Exercise prompt:
Write out the whole listing again so that each line matches the original.

Data to examine:
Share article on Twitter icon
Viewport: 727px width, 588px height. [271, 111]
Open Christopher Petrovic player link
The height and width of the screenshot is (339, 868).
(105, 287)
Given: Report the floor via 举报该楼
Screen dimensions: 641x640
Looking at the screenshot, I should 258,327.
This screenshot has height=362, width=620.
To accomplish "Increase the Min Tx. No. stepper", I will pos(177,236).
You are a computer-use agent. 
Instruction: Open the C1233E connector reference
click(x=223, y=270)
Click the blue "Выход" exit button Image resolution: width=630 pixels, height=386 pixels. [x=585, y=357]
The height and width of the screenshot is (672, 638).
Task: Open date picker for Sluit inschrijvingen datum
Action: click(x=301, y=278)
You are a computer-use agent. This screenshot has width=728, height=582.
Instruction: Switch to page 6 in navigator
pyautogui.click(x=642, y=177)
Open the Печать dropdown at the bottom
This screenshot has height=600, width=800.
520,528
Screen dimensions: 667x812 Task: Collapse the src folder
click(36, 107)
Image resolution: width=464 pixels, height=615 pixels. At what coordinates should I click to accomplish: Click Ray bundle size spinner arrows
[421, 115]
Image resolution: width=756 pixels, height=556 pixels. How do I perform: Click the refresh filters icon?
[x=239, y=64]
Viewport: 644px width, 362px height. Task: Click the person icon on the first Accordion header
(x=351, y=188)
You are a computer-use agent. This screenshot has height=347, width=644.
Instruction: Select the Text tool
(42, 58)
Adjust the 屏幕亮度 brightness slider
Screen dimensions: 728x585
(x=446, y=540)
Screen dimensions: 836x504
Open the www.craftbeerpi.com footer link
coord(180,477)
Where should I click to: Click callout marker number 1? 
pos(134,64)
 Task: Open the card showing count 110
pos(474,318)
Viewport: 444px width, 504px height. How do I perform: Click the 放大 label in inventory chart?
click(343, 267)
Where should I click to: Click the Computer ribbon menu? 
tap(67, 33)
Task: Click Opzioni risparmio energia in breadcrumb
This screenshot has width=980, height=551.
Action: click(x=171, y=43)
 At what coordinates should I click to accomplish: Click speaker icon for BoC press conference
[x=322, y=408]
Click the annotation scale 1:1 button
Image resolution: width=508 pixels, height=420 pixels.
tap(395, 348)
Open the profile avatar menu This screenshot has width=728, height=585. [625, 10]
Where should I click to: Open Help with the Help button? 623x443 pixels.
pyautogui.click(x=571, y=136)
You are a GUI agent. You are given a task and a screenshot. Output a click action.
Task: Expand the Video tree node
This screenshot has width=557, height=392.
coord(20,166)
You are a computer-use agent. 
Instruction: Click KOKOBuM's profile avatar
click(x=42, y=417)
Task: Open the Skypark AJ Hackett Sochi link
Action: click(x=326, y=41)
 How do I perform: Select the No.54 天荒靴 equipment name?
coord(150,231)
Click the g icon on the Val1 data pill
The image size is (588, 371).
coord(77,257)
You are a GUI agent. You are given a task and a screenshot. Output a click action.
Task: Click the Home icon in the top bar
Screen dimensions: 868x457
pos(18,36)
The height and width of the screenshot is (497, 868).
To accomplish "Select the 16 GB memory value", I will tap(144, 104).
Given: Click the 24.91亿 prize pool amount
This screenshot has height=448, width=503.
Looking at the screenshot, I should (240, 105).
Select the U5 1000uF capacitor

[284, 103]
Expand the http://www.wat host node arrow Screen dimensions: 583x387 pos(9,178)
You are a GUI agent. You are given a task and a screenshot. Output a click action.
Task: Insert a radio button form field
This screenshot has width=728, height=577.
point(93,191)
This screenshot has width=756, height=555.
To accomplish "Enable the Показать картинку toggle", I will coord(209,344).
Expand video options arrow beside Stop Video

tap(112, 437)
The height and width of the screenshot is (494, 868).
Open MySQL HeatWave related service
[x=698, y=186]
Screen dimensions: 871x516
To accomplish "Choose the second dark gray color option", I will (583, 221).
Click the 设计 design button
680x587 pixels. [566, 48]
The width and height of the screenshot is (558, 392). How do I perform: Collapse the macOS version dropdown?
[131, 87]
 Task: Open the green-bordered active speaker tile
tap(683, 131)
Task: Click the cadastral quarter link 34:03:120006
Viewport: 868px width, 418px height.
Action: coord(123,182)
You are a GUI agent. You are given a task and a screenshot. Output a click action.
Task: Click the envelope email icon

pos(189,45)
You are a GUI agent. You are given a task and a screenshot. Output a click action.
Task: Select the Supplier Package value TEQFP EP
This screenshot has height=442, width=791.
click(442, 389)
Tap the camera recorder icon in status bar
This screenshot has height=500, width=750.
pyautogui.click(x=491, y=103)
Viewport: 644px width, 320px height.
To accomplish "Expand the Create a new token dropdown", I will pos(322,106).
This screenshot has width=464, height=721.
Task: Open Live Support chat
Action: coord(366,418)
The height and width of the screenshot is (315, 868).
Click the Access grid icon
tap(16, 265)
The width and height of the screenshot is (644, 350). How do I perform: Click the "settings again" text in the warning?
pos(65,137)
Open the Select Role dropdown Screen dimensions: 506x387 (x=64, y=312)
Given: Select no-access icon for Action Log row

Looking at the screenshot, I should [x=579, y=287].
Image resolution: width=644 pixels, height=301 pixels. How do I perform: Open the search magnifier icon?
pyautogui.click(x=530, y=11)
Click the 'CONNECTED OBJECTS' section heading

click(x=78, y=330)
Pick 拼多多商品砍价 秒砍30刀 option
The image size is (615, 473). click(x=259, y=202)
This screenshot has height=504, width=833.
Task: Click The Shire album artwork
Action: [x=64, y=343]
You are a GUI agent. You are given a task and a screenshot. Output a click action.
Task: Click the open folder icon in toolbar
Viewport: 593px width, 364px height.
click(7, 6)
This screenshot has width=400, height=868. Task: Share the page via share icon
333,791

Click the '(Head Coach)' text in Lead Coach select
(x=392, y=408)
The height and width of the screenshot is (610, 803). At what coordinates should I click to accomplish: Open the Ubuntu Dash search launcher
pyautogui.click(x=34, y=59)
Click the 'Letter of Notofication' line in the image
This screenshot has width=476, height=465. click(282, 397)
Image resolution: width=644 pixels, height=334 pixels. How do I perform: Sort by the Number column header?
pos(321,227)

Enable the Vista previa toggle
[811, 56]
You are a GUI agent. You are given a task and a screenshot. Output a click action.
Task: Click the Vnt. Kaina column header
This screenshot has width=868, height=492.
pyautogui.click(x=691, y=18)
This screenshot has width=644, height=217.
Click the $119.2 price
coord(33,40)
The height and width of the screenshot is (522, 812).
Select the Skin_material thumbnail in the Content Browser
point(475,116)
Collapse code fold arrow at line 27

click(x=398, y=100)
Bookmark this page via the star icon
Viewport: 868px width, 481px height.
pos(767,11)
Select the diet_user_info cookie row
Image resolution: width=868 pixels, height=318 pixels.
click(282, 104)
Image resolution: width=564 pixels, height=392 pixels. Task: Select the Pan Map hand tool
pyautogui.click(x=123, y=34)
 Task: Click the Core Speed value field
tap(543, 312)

Completed task:
Share article on Twitter icon
Viewport: 727px width, 588px height. [271, 111]
Open Christopher Petrovic player link
The height and width of the screenshot is (339, 868).
(105, 287)
Given: Report the floor via 举报该楼
Screen dimensions: 641x640
Looking at the screenshot, I should 258,327.
This screenshot has height=362, width=620.
To accomplish "Increase the Min Tx. No. stepper", I will pos(177,236).
You are a computer-use agent. 
Instruction: Open the C1233E connector reference
click(x=223, y=270)
Click the blue "Выход" exit button Image resolution: width=630 pixels, height=386 pixels. [x=585, y=357]
The height and width of the screenshot is (672, 638).
Task: Open date picker for Sluit inschrijvingen datum
Action: click(x=301, y=278)
You are a computer-use agent. This screenshot has width=728, height=582.
Instruction: Switch to page 6 in navigator
pyautogui.click(x=642, y=177)
Open the Печать dropdown at the bottom
This screenshot has height=600, width=800.
520,528
Screen dimensions: 667x812 Task: Collapse the src folder
click(36, 107)
Image resolution: width=464 pixels, height=615 pixels. At what coordinates should I click to accomplish: Click Ray bundle size spinner arrows
[421, 115]
Image resolution: width=756 pixels, height=556 pixels. How do I perform: Click the refresh filters icon?
[x=239, y=64]
Viewport: 644px width, 362px height. Task: Click the person icon on the first Accordion header
(x=351, y=188)
You are a computer-use agent. This screenshot has height=347, width=644.
Instruction: Select the Text tool
(42, 58)
Adjust the 屏幕亮度 brightness slider
Screen dimensions: 728x585
(x=446, y=540)
Screen dimensions: 836x504
Open the www.craftbeerpi.com footer link
coord(180,477)
Where should I click to: Click callout marker number 1? 
pos(134,64)
 Task: Open the card showing count 110
pos(474,318)
Viewport: 444px width, 504px height. How do I perform: Click the 放大 label in inventory chart?
click(343, 267)
Where should I click to: Click the Computer ribbon menu? 
tap(67, 33)
Task: Click Opzioni risparmio energia in breadcrumb
This screenshot has width=980, height=551.
Action: click(x=171, y=43)
 At what coordinates should I click to accomplish: Click speaker icon for BoC press conference
[x=322, y=408]
Click the annotation scale 1:1 button
Image resolution: width=508 pixels, height=420 pixels.
tap(395, 348)
Open the profile avatar menu This screenshot has width=728, height=585. [625, 10]
Where should I click to: Open Help with the Help button? 623x443 pixels.
pyautogui.click(x=571, y=136)
You are a GUI agent. You are given a task and a screenshot. Output a click action.
Task: Expand the Video tree node
This screenshot has width=557, height=392.
coord(20,166)
You are a computer-use agent. 
Instruction: Click KOKOBuM's profile avatar
click(x=42, y=417)
Task: Open the Skypark AJ Hackett Sochi link
Action: click(x=326, y=41)
 How do I perform: Select the No.54 天荒靴 equipment name?
coord(150,231)
Click the g icon on the Val1 data pill
The image size is (588, 371).
coord(77,257)
You are a GUI agent. You are given a task and a screenshot. Output a click action.
Task: Click the Home icon in the top bar
Screen dimensions: 868x457
pos(18,36)
The height and width of the screenshot is (497, 868).
To accomplish "Select the 16 GB memory value", I will tap(144, 104).
Given: Click the 24.91亿 prize pool amount
This screenshot has height=448, width=503.
Looking at the screenshot, I should (240, 105).
Select the U5 1000uF capacitor

[284, 103]
Expand the http://www.wat host node arrow Screen dimensions: 583x387 pos(9,178)
You are a GUI agent. You are given a task and a screenshot. Output a click action.
Task: Insert a radio button form field
This screenshot has width=728, height=577.
point(93,191)
This screenshot has width=756, height=555.
To accomplish "Enable the Показать картинку toggle", I will coord(209,344).
Expand video options arrow beside Stop Video

tap(112, 437)
The height and width of the screenshot is (494, 868).
Open MySQL HeatWave related service
[x=698, y=186]
Screen dimensions: 871x516
To accomplish "Choose the second dark gray color option", I will (583, 221).
Click the 设计 design button
680x587 pixels. [566, 48]
The width and height of the screenshot is (558, 392). How do I perform: Collapse the macOS version dropdown?
[131, 87]
 Task: Open the green-bordered active speaker tile
tap(683, 131)
Task: Click the cadastral quarter link 34:03:120006
Viewport: 868px width, 418px height.
Action: coord(123,182)
You are a GUI agent. You are given a task and a screenshot. Output a click action.
Task: Click the envelope email icon

pos(189,45)
You are a GUI agent. You are given a task and a screenshot. Output a click action.
Task: Select the Supplier Package value TEQFP EP
This screenshot has height=442, width=791.
click(442, 389)
Tap the camera recorder icon in status bar
This screenshot has height=500, width=750.
pyautogui.click(x=491, y=103)
Viewport: 644px width, 320px height.
To accomplish "Expand the Create a new token dropdown", I will pos(322,106).
This screenshot has width=464, height=721.
Task: Open Live Support chat
Action: coord(366,418)
The height and width of the screenshot is (315, 868).
Click the Access grid icon
tap(16, 265)
The width and height of the screenshot is (644, 350). How do I perform: Click the "settings again" text in the warning?
pos(65,137)
Open the Select Role dropdown Screen dimensions: 506x387 (x=64, y=312)
Given: Select no-access icon for Action Log row

Looking at the screenshot, I should [x=579, y=287].
Image resolution: width=644 pixels, height=301 pixels. How do I perform: Open the search magnifier icon?
pyautogui.click(x=530, y=11)
Click the 'CONNECTED OBJECTS' section heading

click(x=78, y=330)
Pick 拼多多商品砍价 秒砍30刀 option
The image size is (615, 473). click(x=259, y=202)
This screenshot has height=504, width=833.
Task: Click The Shire album artwork
Action: [x=64, y=343]
You are a GUI agent. You are given a task and a screenshot. Output a click action.
Task: Click the open folder icon in toolbar
Viewport: 593px width, 364px height.
click(7, 6)
This screenshot has width=400, height=868. Task: Share the page via share icon
333,791

Click the '(Head Coach)' text in Lead Coach select
(x=392, y=408)
The height and width of the screenshot is (610, 803). At what coordinates should I click to accomplish: Open the Ubuntu Dash search launcher
pyautogui.click(x=34, y=59)
Click the 'Letter of Notofication' line in the image
This screenshot has width=476, height=465. click(282, 397)
Image resolution: width=644 pixels, height=334 pixels. How do I perform: Sort by the Number column header?
pos(321,227)

Enable the Vista previa toggle
[811, 56]
You are a GUI agent. You are given a task and a screenshot. Output a click action.
Task: Click the Vnt. Kaina column header
This screenshot has width=868, height=492.
pyautogui.click(x=691, y=18)
This screenshot has width=644, height=217.
Click the $119.2 price
coord(33,40)
The height and width of the screenshot is (522, 812).
Select the Skin_material thumbnail in the Content Browser
point(475,116)
Collapse code fold arrow at line 27

click(x=398, y=100)
Bookmark this page via the star icon
Viewport: 868px width, 481px height.
pos(767,11)
Select the diet_user_info cookie row
Image resolution: width=868 pixels, height=318 pixels.
click(282, 104)
Image resolution: width=564 pixels, height=392 pixels. Task: Select the Pan Map hand tool
pyautogui.click(x=123, y=34)
 Task: Click the Core Speed value field
tap(543, 312)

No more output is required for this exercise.